[Extracted material Boundary: Start]
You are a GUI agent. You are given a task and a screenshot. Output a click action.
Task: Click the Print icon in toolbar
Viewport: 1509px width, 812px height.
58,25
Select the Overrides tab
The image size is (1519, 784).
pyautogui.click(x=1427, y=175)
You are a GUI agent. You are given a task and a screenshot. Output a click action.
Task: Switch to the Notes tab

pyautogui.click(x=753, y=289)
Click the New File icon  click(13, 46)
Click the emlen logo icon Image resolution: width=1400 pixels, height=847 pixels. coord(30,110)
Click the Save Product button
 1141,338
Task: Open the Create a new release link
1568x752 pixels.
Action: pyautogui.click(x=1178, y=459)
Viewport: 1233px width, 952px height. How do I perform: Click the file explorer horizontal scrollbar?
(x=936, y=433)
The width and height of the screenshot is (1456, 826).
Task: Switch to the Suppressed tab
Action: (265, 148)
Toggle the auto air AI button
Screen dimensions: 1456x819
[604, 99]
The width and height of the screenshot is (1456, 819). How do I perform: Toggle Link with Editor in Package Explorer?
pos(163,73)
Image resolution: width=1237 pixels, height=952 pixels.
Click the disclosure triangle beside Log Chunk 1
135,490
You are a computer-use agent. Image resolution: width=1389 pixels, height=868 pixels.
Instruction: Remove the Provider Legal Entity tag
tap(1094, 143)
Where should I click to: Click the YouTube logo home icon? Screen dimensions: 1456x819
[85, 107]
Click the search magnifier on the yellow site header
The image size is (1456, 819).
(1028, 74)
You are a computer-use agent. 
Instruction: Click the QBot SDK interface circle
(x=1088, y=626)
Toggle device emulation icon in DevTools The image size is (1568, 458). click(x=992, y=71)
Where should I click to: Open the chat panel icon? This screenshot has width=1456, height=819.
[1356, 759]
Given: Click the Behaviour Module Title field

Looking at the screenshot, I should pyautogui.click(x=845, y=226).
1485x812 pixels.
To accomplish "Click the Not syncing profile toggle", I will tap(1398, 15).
[Extracted material Boundary: End]
• **Required action**: Go through the material and copy every line in which the word "resolution" occurs.

• **Response box**:
Click the emlen logo icon Image resolution: width=1400 pixels, height=847 pixels. coord(30,110)
Image resolution: width=1237 pixels, height=952 pixels.
You are a computer-use agent. Image resolution: width=1389 pixels, height=868 pixels.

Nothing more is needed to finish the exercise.